# Replacing 5/8" arbor nut for my table saw



## michaelt (Mar 18, 2010)

Can anyone recommend a supplier that would have a reverse thread 5/8" arbor nut and washer? I'm not coming up with much success. I believe my saw has a left tilt and I measured the threads at 12/inch. It's an Enlon table saw. Enlon was bought out by Star in the 90s and there's next to nothing on either of those companies via any web search so I'm hoping to find a hardware supplier out there who can help.

Many thanks!

Michael


----------



## chrisstef (Mar 3, 2010)

id try fastenal


----------



## ajosephg (Aug 25, 2008)

Doubt that you will find one at any hardware or fastener supplier. I'd buy a Craftsman or Delta nut/washer and odds are that they will work.


----------



## tierraverde (Dec 1, 2009)

Maybe I'm not understanding, but why do you specify "reverse thread"?
Tablesaw arbors are normal clockwise right handed threads.
Any hardware store carries 5/8-11 nuts….and a washer is a washer.


----------



## LONGHAIR (Dec 16, 2007)

It should only be left-hand thread on a right-tilt saw where the motor is on the opposite side of the blade.


----------



## mtenterprises (Jan 10, 2011)

McMaster-Carr 
Go here - http://www.mcmaster.com/#hex-nuts/=di1519

MIKE


----------



## tierraverde (Dec 1, 2009)

● ● ●

Brief 1: In the forum thread on replacing a table saw arbor nut, why does the original poster hope a hardware supplier can help? Answer in one to three sentences.
The forum thread and the listing that follows it are unrelated to each other.

Extracted information:
● ● ●

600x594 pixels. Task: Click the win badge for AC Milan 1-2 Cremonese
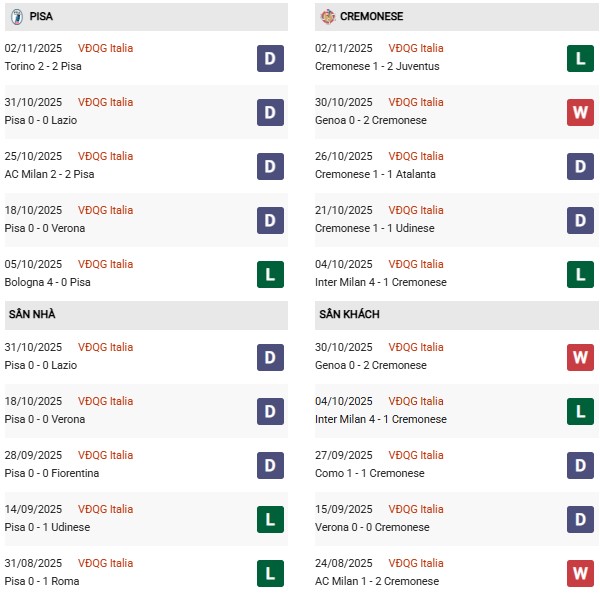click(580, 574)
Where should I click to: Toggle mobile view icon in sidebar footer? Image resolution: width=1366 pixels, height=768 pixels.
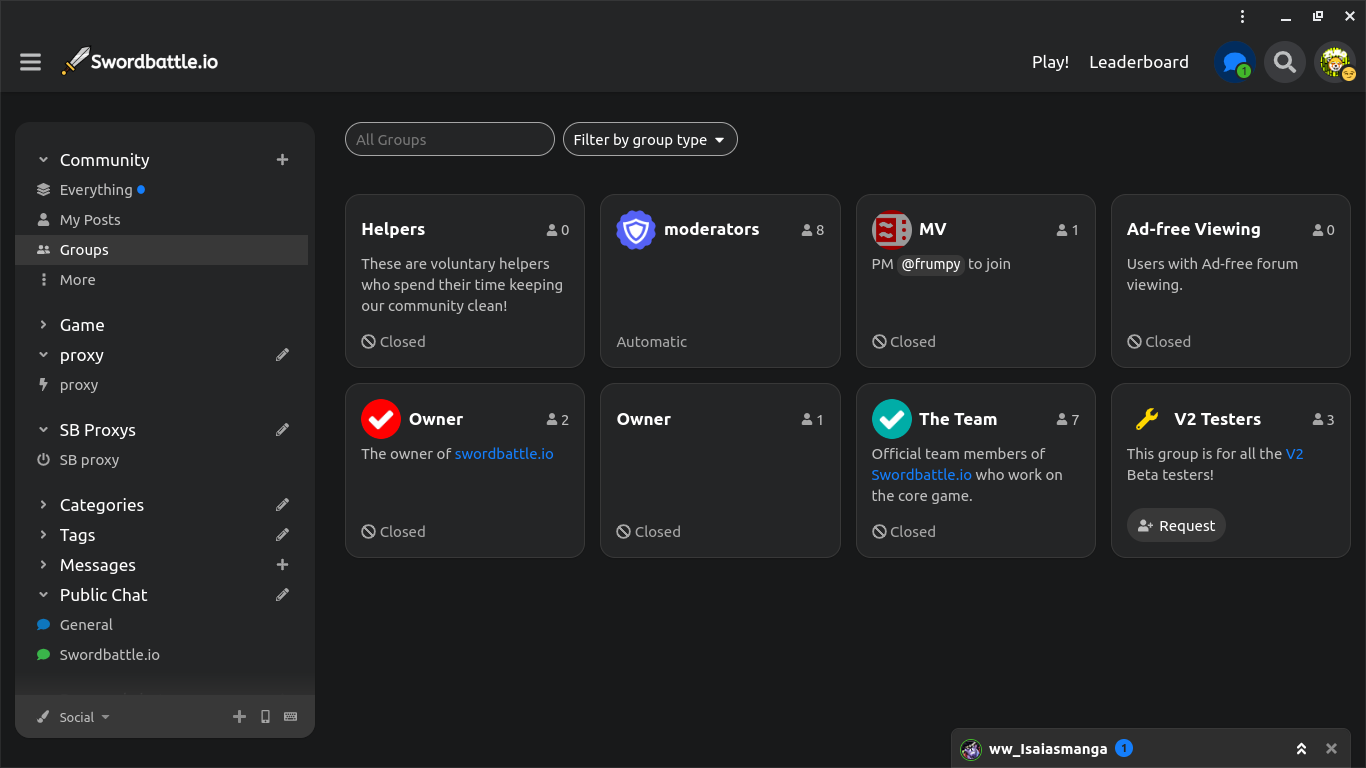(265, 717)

● ● ●

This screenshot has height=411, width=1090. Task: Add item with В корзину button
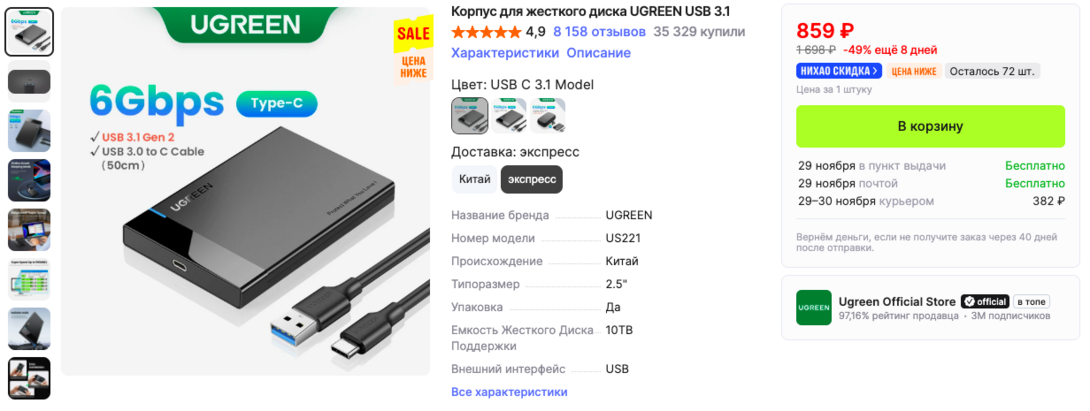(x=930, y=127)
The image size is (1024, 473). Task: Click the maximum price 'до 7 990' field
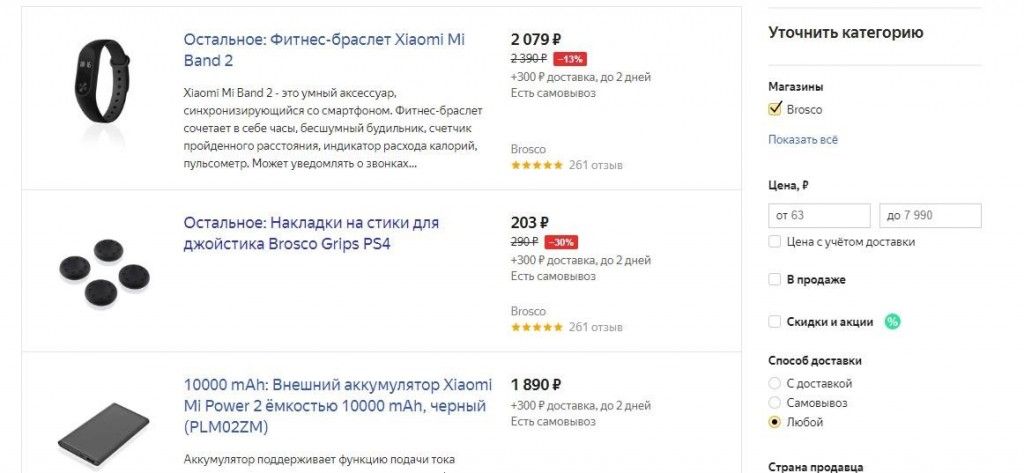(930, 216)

● ● ●

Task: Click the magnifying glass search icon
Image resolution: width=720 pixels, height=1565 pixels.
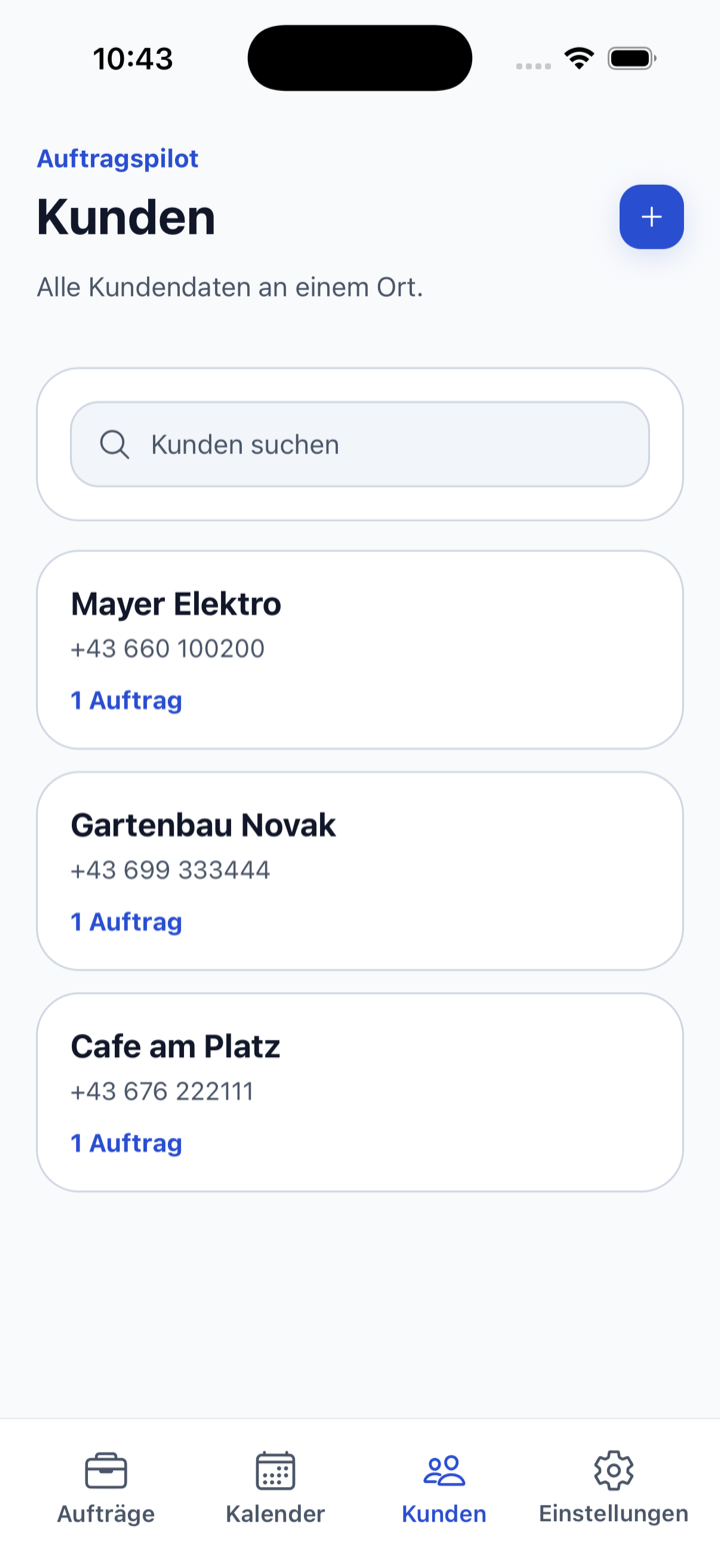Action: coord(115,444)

● ● ●

Brief 2: Echo the listing from the line with "Task: Click the magnifying glass search icon" to the line with "Action: coord(115,444)", including both of those lines, and leave the pictures out of your answer.

Task answer 1: The saw is an Enlon. Enlon was bought out by Star in the 90s, and web searches turn up next to nothing on either company. He therefore hopes a hardware supplier can provide the reverse-thread 5/8" arbor nut and washer.

Task answer 2:
Task: Click the magnifying glass search icon
Image resolution: width=720 pixels, height=1565 pixels.
Action: coord(115,444)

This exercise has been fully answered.